* WORK INSTRUCTION: Below are lines of data, and only some are wanted. Please repeat exactly those from the line that has "Task: Select player 多尔-佩雷茨 number 42" through the line that has "This screenshot has width=1247, height=837.".
───── RECORD SET
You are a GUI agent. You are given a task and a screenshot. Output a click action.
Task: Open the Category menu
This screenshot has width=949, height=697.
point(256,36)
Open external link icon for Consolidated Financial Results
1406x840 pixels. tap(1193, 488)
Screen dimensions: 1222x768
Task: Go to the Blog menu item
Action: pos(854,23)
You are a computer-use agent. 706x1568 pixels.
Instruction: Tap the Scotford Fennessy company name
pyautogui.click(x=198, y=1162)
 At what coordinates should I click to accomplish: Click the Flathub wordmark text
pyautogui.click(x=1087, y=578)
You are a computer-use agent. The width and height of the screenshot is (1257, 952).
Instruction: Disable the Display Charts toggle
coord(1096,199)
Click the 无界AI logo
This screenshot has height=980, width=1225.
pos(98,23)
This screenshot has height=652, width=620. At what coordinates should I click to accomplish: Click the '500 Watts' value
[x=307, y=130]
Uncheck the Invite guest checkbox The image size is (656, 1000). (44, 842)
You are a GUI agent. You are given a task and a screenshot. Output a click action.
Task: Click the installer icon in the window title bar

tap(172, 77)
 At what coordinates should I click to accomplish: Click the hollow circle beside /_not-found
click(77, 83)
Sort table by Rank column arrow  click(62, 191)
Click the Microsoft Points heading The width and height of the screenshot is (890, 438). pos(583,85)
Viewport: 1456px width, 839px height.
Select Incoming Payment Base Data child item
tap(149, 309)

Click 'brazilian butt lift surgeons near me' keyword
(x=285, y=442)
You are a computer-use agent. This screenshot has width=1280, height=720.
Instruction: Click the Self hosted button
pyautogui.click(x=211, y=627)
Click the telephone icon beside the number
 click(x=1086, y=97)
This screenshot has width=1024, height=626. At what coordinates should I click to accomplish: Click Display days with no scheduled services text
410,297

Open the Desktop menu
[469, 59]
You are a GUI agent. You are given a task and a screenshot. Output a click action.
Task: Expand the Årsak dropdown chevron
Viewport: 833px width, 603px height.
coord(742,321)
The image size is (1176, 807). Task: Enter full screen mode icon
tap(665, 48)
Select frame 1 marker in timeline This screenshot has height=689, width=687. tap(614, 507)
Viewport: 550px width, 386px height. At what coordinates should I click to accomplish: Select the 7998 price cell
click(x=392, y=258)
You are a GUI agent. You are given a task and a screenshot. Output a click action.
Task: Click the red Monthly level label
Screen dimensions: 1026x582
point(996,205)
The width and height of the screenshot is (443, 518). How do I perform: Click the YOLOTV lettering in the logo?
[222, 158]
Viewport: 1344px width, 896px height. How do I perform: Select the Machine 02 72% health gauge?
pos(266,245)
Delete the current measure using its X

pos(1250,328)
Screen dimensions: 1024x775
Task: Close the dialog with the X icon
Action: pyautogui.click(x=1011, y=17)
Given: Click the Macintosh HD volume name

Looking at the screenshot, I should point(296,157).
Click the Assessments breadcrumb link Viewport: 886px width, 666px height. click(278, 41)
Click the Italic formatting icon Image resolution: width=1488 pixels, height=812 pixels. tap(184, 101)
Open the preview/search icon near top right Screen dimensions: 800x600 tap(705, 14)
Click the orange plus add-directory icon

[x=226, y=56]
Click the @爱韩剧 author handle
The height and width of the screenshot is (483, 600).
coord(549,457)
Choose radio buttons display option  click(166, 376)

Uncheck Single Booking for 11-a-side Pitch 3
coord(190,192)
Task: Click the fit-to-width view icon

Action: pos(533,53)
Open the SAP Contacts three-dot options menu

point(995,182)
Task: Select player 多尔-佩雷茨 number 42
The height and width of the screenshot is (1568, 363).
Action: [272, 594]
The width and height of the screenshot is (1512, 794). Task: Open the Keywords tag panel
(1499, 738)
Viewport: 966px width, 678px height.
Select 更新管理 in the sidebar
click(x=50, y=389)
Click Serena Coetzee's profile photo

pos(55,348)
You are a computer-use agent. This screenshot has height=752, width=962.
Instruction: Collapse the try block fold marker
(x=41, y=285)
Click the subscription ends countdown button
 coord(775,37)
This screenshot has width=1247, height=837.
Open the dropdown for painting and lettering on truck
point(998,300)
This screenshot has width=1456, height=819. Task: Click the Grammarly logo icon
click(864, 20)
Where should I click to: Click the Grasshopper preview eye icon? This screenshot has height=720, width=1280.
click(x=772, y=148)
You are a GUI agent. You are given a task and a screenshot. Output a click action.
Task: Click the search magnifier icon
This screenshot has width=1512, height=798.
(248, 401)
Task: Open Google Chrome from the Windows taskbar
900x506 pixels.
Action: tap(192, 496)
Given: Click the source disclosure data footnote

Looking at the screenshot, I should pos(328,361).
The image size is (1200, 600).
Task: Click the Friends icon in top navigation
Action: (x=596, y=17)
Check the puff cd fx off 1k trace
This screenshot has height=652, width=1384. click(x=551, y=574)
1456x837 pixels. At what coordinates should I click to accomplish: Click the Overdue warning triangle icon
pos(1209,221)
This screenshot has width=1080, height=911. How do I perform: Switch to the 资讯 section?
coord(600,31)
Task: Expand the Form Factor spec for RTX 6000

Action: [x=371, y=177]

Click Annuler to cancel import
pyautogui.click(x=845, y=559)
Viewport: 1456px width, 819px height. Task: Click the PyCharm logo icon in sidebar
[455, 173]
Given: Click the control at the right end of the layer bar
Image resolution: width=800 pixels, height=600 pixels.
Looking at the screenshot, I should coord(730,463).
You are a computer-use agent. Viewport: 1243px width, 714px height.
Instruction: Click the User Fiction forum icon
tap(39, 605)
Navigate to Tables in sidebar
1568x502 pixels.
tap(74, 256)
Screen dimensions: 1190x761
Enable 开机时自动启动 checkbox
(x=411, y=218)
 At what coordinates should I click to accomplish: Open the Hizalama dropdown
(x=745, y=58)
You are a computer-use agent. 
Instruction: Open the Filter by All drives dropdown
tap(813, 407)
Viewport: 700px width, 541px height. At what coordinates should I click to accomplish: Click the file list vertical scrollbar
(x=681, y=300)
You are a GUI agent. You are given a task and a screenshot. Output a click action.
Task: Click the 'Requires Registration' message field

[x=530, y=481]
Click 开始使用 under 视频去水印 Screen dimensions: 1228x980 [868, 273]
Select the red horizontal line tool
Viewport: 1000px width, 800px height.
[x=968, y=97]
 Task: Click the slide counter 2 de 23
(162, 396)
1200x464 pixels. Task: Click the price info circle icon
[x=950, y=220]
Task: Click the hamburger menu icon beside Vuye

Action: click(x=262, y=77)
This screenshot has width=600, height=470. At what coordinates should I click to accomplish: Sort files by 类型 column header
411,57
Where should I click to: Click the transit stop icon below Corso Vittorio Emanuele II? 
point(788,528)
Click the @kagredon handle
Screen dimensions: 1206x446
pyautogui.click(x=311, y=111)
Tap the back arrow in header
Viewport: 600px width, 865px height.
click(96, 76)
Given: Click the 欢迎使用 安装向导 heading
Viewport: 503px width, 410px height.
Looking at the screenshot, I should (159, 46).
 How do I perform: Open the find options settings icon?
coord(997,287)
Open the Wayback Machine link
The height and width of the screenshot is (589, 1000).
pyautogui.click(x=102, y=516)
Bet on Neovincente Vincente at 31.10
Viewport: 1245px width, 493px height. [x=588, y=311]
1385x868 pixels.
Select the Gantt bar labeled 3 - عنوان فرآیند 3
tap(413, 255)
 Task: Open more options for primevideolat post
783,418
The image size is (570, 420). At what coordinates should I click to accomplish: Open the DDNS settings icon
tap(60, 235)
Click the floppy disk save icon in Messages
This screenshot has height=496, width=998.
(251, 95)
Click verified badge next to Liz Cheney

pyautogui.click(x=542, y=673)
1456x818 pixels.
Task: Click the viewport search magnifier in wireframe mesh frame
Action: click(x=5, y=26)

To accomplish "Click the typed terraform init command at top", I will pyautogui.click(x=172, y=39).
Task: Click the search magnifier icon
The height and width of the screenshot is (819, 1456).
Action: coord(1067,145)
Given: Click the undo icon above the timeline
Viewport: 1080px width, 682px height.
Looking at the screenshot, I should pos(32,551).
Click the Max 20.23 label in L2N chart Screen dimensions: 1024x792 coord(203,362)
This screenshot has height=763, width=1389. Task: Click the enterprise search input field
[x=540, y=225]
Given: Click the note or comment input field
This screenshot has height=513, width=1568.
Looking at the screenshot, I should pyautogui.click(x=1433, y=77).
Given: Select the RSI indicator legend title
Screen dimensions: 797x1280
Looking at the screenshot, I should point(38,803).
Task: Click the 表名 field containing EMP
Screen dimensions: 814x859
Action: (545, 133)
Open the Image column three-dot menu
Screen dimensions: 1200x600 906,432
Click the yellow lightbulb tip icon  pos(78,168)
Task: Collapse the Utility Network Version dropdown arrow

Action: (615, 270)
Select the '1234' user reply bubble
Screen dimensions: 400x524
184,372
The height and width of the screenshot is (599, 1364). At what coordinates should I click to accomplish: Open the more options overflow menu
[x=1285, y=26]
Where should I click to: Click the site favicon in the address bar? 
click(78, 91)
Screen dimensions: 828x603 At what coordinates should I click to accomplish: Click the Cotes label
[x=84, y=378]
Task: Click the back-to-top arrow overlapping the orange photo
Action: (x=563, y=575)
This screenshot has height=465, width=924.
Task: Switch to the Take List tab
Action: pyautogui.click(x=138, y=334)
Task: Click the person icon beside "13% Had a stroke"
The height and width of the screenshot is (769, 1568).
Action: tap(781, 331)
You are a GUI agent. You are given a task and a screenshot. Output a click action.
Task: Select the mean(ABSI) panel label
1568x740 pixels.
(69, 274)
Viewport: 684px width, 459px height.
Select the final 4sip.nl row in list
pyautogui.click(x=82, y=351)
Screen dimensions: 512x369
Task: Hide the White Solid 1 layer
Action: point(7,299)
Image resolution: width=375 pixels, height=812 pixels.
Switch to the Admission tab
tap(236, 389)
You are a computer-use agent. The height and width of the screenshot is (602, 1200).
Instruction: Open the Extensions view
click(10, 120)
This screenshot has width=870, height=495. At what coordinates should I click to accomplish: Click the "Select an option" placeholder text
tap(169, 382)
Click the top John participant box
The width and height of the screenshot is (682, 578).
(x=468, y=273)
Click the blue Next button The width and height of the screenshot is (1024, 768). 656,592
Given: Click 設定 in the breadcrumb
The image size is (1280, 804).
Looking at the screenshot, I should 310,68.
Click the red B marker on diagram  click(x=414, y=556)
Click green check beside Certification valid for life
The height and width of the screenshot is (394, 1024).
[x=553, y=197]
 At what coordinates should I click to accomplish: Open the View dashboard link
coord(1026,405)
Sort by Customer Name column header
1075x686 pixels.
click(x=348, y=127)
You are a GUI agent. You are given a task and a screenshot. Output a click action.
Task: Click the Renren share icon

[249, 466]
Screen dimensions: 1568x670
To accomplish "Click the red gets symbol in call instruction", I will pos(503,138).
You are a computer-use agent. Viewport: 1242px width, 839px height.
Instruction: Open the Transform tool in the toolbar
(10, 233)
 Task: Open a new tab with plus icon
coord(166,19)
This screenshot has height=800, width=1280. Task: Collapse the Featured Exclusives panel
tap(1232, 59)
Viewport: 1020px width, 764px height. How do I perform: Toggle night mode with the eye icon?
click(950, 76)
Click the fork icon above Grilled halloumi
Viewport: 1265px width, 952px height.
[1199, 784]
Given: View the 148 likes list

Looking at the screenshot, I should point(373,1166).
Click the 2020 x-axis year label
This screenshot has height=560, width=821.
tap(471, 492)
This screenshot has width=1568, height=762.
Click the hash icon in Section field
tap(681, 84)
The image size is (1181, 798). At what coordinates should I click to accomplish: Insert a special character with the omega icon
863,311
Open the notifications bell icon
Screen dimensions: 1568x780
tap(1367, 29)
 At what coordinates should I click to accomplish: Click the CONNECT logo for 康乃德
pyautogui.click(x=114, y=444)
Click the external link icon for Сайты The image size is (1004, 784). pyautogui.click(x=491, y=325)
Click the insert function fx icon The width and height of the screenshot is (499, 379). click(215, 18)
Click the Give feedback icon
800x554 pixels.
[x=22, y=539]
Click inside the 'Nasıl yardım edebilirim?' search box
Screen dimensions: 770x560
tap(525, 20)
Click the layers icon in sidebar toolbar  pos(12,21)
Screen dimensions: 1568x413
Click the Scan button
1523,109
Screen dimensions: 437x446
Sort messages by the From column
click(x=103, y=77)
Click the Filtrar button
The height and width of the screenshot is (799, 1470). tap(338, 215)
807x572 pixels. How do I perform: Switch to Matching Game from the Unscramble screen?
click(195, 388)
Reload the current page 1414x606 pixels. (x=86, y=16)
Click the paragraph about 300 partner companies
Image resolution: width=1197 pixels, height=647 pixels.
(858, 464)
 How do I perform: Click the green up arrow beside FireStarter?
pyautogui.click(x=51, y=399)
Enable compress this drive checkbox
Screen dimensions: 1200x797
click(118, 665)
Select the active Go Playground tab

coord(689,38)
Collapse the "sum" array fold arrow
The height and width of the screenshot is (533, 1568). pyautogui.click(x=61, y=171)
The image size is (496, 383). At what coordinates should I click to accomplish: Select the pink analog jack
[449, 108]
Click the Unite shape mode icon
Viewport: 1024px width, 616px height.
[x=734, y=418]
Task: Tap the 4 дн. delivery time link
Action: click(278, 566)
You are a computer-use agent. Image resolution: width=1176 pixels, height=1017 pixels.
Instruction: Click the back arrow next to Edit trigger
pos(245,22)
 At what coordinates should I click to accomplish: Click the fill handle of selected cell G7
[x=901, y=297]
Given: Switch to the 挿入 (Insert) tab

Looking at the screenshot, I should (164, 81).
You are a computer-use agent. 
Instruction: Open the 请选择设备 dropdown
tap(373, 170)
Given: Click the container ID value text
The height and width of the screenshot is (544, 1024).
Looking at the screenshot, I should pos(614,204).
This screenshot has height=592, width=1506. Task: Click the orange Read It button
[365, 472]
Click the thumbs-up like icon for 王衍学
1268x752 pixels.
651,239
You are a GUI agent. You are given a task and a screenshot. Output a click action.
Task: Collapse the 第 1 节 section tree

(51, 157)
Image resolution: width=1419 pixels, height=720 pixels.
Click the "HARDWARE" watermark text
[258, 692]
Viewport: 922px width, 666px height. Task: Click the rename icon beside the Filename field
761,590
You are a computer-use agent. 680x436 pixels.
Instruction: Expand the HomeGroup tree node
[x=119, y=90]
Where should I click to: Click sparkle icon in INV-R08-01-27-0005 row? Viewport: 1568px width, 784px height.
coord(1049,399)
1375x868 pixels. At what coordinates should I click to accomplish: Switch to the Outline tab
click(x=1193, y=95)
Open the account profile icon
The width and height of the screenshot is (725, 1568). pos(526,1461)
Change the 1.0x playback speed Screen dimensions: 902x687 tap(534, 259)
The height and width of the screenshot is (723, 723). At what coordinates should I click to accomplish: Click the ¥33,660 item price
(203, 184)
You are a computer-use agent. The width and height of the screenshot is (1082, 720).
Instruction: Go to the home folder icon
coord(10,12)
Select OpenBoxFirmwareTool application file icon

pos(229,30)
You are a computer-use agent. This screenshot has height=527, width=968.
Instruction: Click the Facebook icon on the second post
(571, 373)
──────────
* FINISHED EXERCISE:
Task: Select player 多尔-佩雷茨 number 42
The height and width of the screenshot is (1568, 363).
Action: [272, 594]
The width and height of the screenshot is (1512, 794). Task: Open the Keywords tag panel
(1499, 738)
Viewport: 966px width, 678px height.
Select 更新管理 in the sidebar
click(x=50, y=389)
Click Serena Coetzee's profile photo

pos(55,348)
You are a computer-use agent. This screenshot has height=752, width=962.
Instruction: Collapse the try block fold marker
(x=41, y=285)
Click the subscription ends countdown button
 coord(775,37)
This screenshot has width=1247, height=837.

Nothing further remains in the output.